• _TASK OBJECTIVE_
Count the lines below that contain the word "will" and give only the number.

Collected data
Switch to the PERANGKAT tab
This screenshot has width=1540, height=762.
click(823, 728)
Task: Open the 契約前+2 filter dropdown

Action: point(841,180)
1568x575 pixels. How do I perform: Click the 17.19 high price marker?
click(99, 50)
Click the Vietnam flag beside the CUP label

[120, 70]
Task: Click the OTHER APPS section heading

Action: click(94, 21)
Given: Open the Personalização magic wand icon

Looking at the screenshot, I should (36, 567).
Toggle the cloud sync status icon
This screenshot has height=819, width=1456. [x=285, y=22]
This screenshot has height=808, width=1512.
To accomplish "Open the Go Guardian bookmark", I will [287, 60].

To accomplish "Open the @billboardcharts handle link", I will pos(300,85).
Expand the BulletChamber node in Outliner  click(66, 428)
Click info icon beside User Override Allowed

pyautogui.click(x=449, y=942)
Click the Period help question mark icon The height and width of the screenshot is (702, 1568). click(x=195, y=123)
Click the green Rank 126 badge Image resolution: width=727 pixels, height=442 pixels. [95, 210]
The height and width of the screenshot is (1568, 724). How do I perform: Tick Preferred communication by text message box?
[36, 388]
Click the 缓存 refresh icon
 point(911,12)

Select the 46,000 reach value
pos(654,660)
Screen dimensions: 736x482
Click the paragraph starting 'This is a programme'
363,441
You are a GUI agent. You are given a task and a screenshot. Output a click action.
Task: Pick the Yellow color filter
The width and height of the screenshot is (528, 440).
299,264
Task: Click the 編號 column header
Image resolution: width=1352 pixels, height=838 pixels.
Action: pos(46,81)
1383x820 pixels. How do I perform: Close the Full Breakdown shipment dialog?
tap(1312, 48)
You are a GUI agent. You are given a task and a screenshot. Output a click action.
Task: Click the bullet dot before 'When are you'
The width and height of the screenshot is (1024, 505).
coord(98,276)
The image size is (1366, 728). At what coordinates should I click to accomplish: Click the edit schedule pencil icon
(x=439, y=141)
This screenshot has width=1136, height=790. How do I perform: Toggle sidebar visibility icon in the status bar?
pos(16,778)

• _ANSWER TO THIS EXERCISE_
2